March 7, 2013 9:00 AM

Mary Ann Travis

A memorial service for artist and associate professor of painting and drawing Sandy Chism will take place on Friday (March 8) from 3–4 p.m. in Rogers Memorial Chapel on the Tulane uptown campus.

Sandy Chism

Sandy Chism, artist and associate professor of painting and drawing, taught at Tulane since 1996 until her death in January 2013. (Photo from the Newcomb Art Department)

Chism, who taught at Tulane University in the Newcomb Art Department since 1996, died from ovarian cancer at age 55 on Jan. 2, 2013, in Great Bend, Kan., at the home of her sister.

In her work, Chism, a talented painter and sculptor, stayed close to nature and to her native Kansas with its ”opened vistas, tornadic wind and the dusty blurs of the prairie,” said Judith Burns McCrea, Chism’s mentor and a painting professor at the University of Kansas.

Chism’s experience living in New Orleans, especially in the aftermath of Hurricane Katrina when she lost most of her artwork in the flooding, profoundly shaped her. “Sandy’s art changed in response to the horror and destruction of Katrina,” said McCrea. “She painted the innocent and abandoned.”

Teresa Cole, professor and chair of the Newcomb Art Department, said, “As an artist, Sandy could transform a canvas; often she would do it over and over again.”

Chism embraced change. “A work that was dark and covered with illusionistic, clustered crystals in the morning would be empty, light and full of space in the afternoon,” said Cole. “Her painted vision of the world was haunting, simple and poetic yet she was complex.

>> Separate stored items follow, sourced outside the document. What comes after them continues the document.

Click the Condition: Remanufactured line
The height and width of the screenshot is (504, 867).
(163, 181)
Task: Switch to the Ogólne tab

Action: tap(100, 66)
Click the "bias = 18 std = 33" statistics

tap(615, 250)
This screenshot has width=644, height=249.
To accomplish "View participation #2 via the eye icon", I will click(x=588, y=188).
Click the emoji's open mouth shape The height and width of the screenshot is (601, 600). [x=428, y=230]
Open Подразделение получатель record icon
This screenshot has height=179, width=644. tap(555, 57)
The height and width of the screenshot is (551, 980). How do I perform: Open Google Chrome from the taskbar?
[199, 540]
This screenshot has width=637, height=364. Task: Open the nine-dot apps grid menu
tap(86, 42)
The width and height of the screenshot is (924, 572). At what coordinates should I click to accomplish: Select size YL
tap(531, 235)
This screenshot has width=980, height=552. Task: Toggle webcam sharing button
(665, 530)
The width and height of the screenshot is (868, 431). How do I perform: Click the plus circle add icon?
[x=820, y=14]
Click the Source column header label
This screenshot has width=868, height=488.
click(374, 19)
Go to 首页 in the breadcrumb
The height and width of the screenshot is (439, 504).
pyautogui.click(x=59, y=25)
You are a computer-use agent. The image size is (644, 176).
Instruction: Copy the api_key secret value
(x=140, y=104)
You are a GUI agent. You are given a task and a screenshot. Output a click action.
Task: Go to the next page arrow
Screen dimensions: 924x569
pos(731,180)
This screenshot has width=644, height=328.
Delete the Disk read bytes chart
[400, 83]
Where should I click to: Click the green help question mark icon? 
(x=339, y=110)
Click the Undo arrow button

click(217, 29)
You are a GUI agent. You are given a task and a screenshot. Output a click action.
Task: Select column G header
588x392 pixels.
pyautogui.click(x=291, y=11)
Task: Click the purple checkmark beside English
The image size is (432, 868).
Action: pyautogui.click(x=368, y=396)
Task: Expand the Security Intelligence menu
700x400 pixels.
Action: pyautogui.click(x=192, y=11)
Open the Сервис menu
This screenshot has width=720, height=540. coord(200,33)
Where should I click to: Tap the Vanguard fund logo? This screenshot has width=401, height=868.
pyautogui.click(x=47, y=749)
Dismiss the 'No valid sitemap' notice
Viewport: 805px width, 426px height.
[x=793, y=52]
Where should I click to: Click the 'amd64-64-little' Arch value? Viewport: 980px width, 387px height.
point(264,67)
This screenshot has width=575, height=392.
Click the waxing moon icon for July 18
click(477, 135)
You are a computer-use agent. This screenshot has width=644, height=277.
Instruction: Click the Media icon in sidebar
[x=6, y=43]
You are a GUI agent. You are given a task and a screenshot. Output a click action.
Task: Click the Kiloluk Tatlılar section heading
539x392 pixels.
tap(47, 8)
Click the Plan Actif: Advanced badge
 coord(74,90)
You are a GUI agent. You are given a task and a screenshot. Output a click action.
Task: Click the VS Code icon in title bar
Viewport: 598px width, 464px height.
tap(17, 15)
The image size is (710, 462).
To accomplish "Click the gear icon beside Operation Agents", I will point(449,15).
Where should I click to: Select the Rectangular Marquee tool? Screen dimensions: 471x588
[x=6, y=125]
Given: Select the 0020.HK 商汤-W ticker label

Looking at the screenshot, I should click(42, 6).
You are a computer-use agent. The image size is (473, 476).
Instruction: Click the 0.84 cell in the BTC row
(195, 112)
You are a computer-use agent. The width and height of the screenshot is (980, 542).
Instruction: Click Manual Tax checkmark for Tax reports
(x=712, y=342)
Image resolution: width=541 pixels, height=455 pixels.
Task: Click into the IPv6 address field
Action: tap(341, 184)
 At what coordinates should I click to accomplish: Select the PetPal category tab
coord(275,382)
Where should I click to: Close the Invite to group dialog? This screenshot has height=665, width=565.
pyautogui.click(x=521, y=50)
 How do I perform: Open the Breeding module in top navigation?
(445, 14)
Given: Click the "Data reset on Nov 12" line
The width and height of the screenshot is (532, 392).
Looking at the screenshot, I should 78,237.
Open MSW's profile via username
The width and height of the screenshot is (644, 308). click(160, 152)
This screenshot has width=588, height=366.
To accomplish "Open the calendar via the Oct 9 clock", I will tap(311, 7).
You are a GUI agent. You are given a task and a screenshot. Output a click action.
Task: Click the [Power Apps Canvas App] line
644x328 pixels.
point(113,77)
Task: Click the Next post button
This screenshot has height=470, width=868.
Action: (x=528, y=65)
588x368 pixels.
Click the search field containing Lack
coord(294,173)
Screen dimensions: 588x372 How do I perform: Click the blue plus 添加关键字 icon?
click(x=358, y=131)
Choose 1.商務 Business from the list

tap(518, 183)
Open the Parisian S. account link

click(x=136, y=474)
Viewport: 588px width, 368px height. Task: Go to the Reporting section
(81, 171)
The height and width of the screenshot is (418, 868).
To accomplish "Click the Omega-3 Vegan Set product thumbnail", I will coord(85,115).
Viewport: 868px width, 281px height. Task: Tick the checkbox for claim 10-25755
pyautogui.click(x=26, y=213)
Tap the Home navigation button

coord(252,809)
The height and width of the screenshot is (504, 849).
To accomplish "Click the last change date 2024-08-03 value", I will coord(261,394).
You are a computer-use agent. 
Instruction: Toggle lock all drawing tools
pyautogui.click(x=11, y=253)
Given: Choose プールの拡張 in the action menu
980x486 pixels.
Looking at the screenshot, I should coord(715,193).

Her integrity was unshakeable. Her thirst for information unquenchable.”

As a teacher, Chism demanded as much of her students as she did of herself, said Cole. “Her thoughtful comments in critiques open provocative lines of inquiry. The students as well as her colleagues gained richer, denser and more complex understanding of art and the act of making through her insights and reflections of the world.”